Document section: Begin

The Food and Drug Administration is supposed to be the global gold standard for drug approvals, but the start of 2025 has drawn outsized concern from various corners in the healthcare industry. From staffing issues, including the scandalous resignation and rehiring of a key agency official, to increases in delays and denials of new drug applications, the FDA’s direction is unnerving.

The most recent drama involved the high-profile resignation of Dr. Vinay Prasad, the director of the FDA’s Center for Biologics Evaluation and Research, who left amid controversy and the objections of Health and Human Services Secretary Robert F. Kennedy Jr. and FDA Commissioner Marty Makary.

Infighting within Trump-world kept Prasad out for two weeks before Makary brought Prasad back to manage biologics and vaccines.

While administration enforcers were concerned more with political loyalty tests, advocates and medical providers maintained that Prasad’s leadership was chaotic for patients and innovators. Anyone relying on new treatments for FDA approval knows that this can be a life-or-death matter.

Document section: End

> Problems and tasks
a - According to the FDA article, how long was Prasad kept out before being brought back?
b - Retype everything in the FDA article from "The Food and" down to "biologics and vaccines.".
The listing after this point has no connection to the FDA article.

Dataset entries: Begin

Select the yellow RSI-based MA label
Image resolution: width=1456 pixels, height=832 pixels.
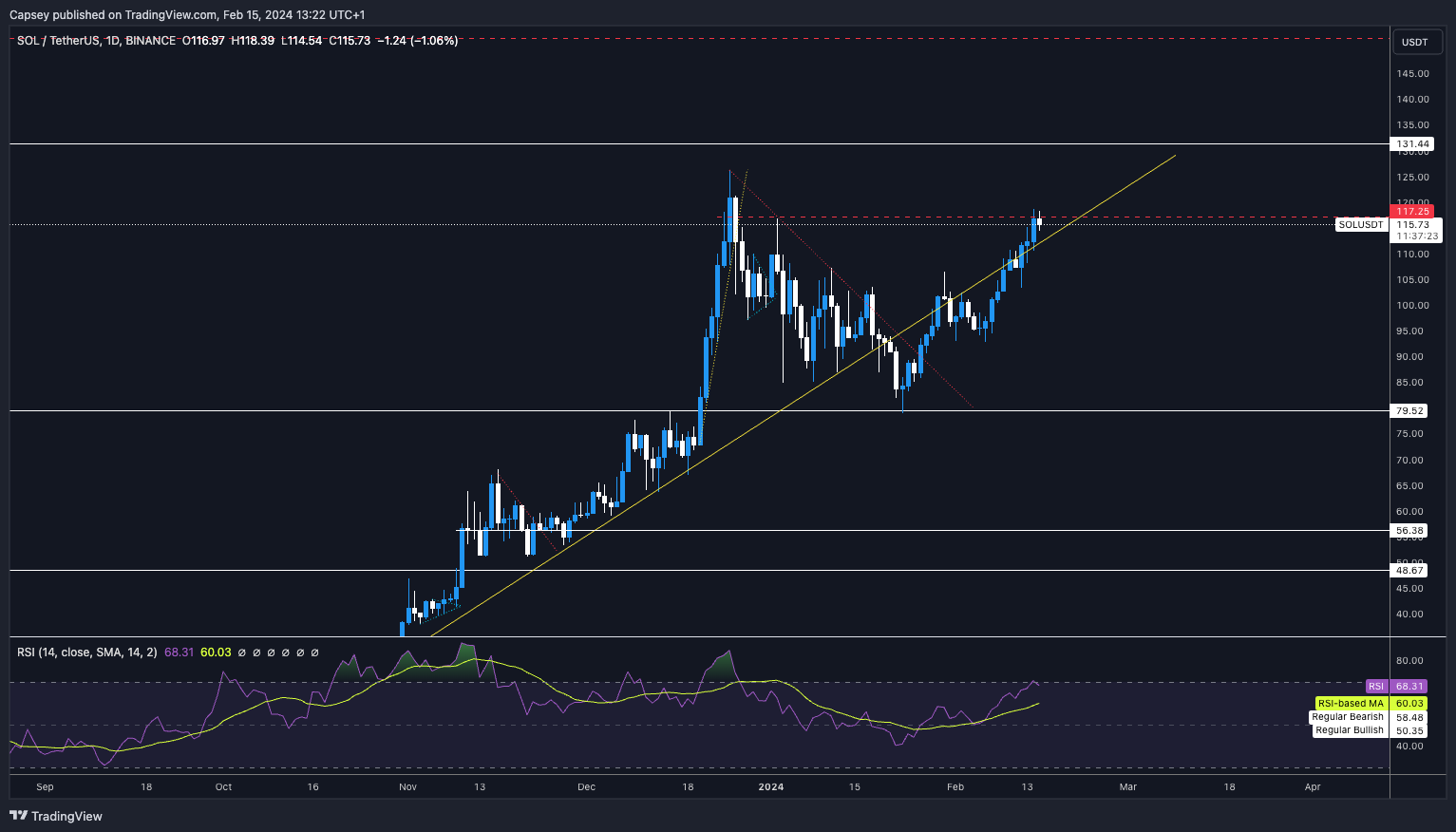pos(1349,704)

Dataset entries: End
Dataset entries: Begin

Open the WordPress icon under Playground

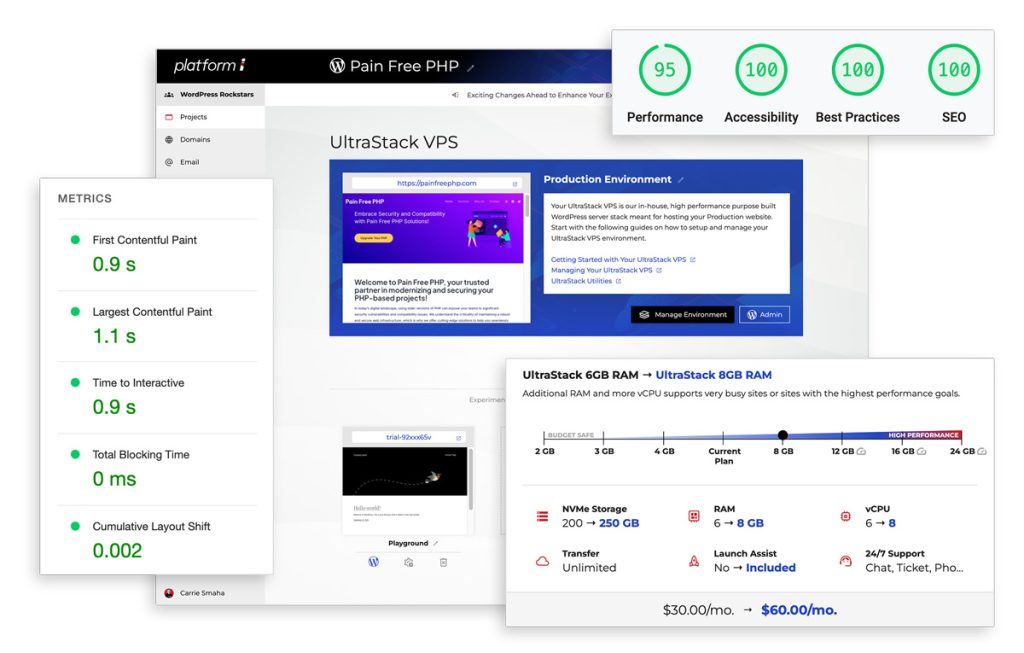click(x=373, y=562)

Dataset entries: End

> Solutions
a - Two weeks.

b -
The Food and Drug Administration is supposed to be the global gold standard for drug approvals, but the start of 2025 has drawn outsized concern from various corners in the healthcare industry. From staffing issues, including the scandalous resignation and rehiring of a key agency official, to increases in delays and denials of new drug applications, the FDA’s direction is unnerving.

The most recent drama involved the high-profile resignation of Dr. Vinay Prasad, the director of the FDA’s Center for Biologics Evaluation and Research, who left amid controversy and the objections of Health and Human Services Secretary Robert F. Kennedy Jr. and FDA Commissioner Marty Makary.

Infighting within Trump-world kept Prasad out for two weeks before Makary brought Prasad back to manage biologics and vaccines.